Pendidikan yang seperti ini akhirnya, hanya berfokus pada kuliah, mendapat ijazah, dan bisa bekerja, tanpa memperhitungkan halal-haram. Dampaknya, muncul peluang penyelewengan di semua unsur dan level, sebagai contoh; munculnya penyedia jasa untuk pembuatan jurnal atau skripsi dengan berbagai tarif.
Sangat berbeda sekali dengan sistem pendidikan Islam, di mana pendidikan dalam sistem Islam sukses membangun manusia unggul dari aspek akliah (pola pikir) dan nafsiah (pola sikap). Bukan hanya melahirkan sosok ilmuwan cerdas, tetapi juga memiliki kepribadian yang mulia.

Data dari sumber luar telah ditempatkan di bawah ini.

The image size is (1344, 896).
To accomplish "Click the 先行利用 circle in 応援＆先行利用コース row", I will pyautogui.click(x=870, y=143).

Kecerdasan ilmu yang dimiliki dalam sistem Islam, didedikasikan untuk kemaslahatan umat, tetapi bukan untuk kebanggaan dan menyombongkan diri.
Bagi mereka yang memiliki keahlian atas jerih payah ilmu dan temuan teknologinya kala itu, negara memberikan penghargaan atas jerih payahnya.

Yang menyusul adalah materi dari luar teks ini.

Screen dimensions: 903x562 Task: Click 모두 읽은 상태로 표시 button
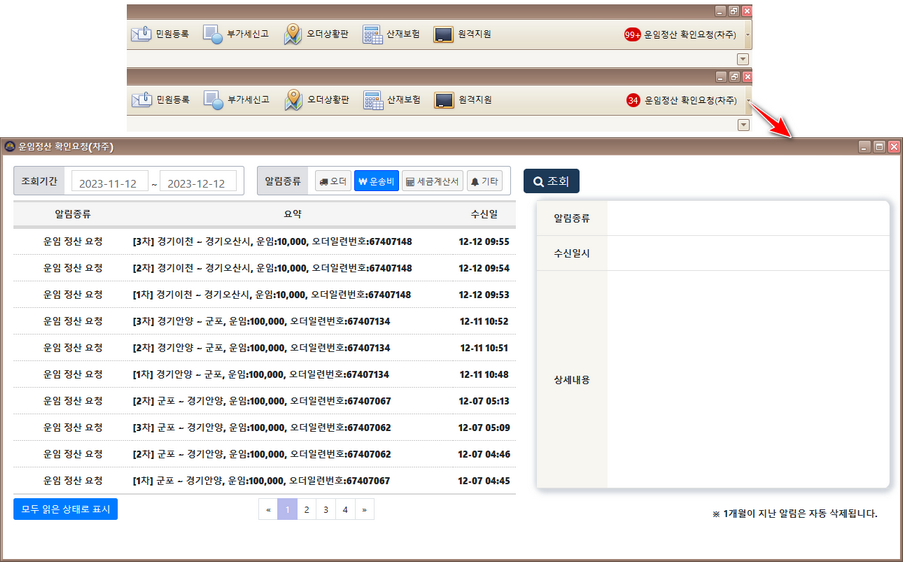coord(65,509)
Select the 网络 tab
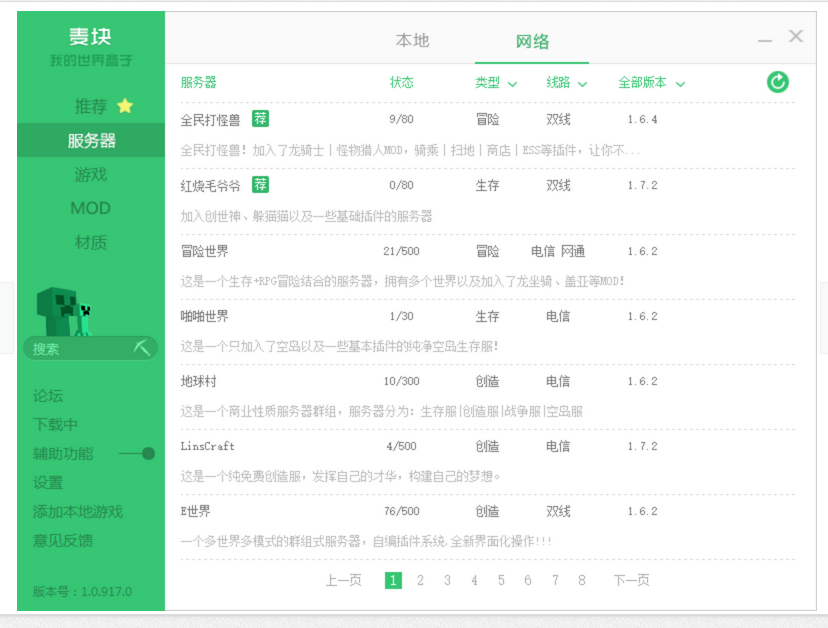Image resolution: width=828 pixels, height=628 pixels. pyautogui.click(x=531, y=40)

Kecerdasan berbalut keimanan menghasilkan ilmu yang memberi manfaat bagi kehidupan umat. Islam merupakan peradaban yang sangat gemilang saat itu, dan menjadikan peta jalan roda pemerintahan yang sukses.
Untuk mewujudkan sistem pendidikan yang hebat, hanya Islam yang memiliki mekanisme yang benar. Diantaranya; Pertama; menerapkan sistem pendidikan berbasis aqidah Islam. Kurikulum pendidikan wajib berlandaskan aqidah Islam.
Kedua; sistem pendidikan Islam memiliki instrumen penilaian hasil belajar untuk mengukur kemampuan para peserta didik, yakni melalui penilaian formatip dan sumatif.
Ketiga; negara memberikan akses pendidikan untuk seluruh rakyat secara gratis.
Keempat; suasana lingkungan dan masyarakat yang kondusif.
Kelima; menegakkan sanksi tegas bagi pelaku kriminal.
Bahwa dalam pandangan Islam, pendidikan adalah kebutuhan primer, negara wajib memfasilitasinya tanpa memungut biaya dari rakyat. Dengan begitu, para peserta didik bisa lebih tenang menempuh pendidikan sesuai dengan yang diminatinya, orang tua pun bisa lebih fokus dalam mendidik anak-anak mereka tampak merasa risau dengan biaya pendidikan.
Biaya pendidikan dalam sistem Islam (Khilafah) diambil dari Baitulmal, yakni dari pos fai dan kharaj serta pos milkiyyah ‘amah. Jika dua pos tersebut mencukupi, negara tidak akan menarik pungutan apapun dari rakyat. Jika harta di Baitul mal habis, atau tidak cukup untuk menutupi pembiayaan pendidikan, maka daulah Khilafah meminta sumbangan sukarela dari kaum muslim.
Hanya kurikulum pendidikan yang berlandaskan akidah Islam secara Kafah, pola pikir dan pola sikap Islam, yang bisa melahirkan generasi yang unggul dan bertakwa dalam membangkitkan peradaban Islam, Insya Allah. Wallahu a’lam bishawab.